**YOUR INSTRUCTIONS:** After finding the line containing "Task: Click the lightest green legend swatch" below, please output that line and each following one through the line containing "Screen dimensions: 576x382", exactly as written.
*** RECORDS SHOWN ***
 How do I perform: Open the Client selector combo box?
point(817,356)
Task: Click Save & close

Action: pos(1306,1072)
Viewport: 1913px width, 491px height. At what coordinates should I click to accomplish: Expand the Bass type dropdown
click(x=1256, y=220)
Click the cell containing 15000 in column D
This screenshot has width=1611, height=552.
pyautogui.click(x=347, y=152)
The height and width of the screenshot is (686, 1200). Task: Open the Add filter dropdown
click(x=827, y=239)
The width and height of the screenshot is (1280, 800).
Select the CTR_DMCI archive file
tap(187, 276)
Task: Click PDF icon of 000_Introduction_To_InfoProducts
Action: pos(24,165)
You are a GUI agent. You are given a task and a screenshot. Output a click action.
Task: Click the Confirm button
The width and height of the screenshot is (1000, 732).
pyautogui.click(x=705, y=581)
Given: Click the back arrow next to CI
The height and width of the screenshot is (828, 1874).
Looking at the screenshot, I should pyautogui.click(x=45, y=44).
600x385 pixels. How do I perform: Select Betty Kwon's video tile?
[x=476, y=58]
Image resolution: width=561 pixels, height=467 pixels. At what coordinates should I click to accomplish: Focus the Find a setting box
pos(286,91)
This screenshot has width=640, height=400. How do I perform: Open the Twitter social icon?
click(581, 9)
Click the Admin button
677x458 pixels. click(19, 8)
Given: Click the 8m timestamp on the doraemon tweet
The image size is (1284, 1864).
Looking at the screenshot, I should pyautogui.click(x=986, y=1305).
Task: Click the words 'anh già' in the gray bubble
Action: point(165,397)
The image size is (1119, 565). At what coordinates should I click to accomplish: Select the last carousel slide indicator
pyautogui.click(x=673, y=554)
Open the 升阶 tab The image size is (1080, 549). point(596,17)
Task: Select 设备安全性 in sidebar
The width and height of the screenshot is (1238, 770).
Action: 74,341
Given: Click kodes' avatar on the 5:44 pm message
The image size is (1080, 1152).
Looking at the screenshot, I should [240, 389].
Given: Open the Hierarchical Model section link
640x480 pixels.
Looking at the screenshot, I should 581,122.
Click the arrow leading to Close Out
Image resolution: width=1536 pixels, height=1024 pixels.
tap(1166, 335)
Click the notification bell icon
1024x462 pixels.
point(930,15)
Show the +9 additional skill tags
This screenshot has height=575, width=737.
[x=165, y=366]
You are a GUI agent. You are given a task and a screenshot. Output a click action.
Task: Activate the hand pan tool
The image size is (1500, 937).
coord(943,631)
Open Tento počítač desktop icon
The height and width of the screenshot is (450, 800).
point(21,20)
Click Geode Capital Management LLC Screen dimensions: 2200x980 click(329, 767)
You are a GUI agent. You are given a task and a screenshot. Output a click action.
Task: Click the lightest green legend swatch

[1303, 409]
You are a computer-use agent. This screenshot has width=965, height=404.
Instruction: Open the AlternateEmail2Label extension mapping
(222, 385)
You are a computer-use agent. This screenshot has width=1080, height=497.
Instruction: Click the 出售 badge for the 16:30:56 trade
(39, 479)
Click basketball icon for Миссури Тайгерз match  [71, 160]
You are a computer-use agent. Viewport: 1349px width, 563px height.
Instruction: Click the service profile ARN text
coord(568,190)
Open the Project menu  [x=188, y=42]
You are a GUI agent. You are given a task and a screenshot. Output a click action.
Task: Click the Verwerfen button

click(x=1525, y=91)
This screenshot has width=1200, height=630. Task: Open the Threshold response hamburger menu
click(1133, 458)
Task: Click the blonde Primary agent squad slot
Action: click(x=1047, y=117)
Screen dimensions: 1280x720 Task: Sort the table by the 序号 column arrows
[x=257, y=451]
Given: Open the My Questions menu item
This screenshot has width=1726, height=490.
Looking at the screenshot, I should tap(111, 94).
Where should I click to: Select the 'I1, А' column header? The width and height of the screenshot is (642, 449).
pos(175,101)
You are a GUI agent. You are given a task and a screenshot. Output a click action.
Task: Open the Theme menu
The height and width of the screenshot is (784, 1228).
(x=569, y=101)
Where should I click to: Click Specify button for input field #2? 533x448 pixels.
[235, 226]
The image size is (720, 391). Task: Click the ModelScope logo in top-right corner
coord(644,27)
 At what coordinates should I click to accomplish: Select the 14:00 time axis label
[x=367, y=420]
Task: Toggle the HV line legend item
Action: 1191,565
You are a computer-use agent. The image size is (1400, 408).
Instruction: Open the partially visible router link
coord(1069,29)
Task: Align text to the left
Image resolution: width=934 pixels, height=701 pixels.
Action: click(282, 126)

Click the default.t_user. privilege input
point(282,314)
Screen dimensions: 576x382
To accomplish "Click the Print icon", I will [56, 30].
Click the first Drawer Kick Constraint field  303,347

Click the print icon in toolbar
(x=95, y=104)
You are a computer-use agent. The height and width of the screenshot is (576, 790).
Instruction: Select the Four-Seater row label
***
**RESPONSE TO THE TASK:**
Task: Click the lightest green legend swatch

[1303, 409]
You are a computer-use agent. This screenshot has width=965, height=404.
Instruction: Open the AlternateEmail2Label extension mapping
(222, 385)
You are a computer-use agent. This screenshot has width=1080, height=497.
Instruction: Click the 出售 badge for the 16:30:56 trade
(39, 479)
Click basketball icon for Миссури Тайгерз match  [71, 160]
You are a computer-use agent. Viewport: 1349px width, 563px height.
Instruction: Click the service profile ARN text
coord(568,190)
Open the Project menu  [x=188, y=42]
You are a GUI agent. You are given a task and a screenshot. Output a click action.
Task: Click the Verwerfen button

click(x=1525, y=91)
This screenshot has width=1200, height=630. Task: Open the Threshold response hamburger menu
click(1133, 458)
Task: Click the blonde Primary agent squad slot
Action: click(x=1047, y=117)
Screen dimensions: 1280x720 Task: Sort the table by the 序号 column arrows
[x=257, y=451]
Given: Open the My Questions menu item
This screenshot has width=1726, height=490.
Looking at the screenshot, I should tap(111, 94).
Where should I click to: Select the 'I1, А' column header? The width and height of the screenshot is (642, 449).
pos(175,101)
You are a GUI agent. You are given a task and a screenshot. Output a click action.
Task: Open the Theme menu
The height and width of the screenshot is (784, 1228).
(x=569, y=101)
Where should I click to: Click Specify button for input field #2? 533x448 pixels.
[235, 226]
The image size is (720, 391). Task: Click the ModelScope logo in top-right corner
coord(644,27)
 At what coordinates should I click to accomplish: Select the 14:00 time axis label
[x=367, y=420]
Task: Toggle the HV line legend item
Action: 1191,565
You are a computer-use agent. The image size is (1400, 408).
Instruction: Open the partially visible router link
coord(1069,29)
Task: Align text to the left
Image resolution: width=934 pixels, height=701 pixels.
Action: click(282, 126)

Click the default.t_user. privilege input
point(282,314)
Screen dimensions: 576x382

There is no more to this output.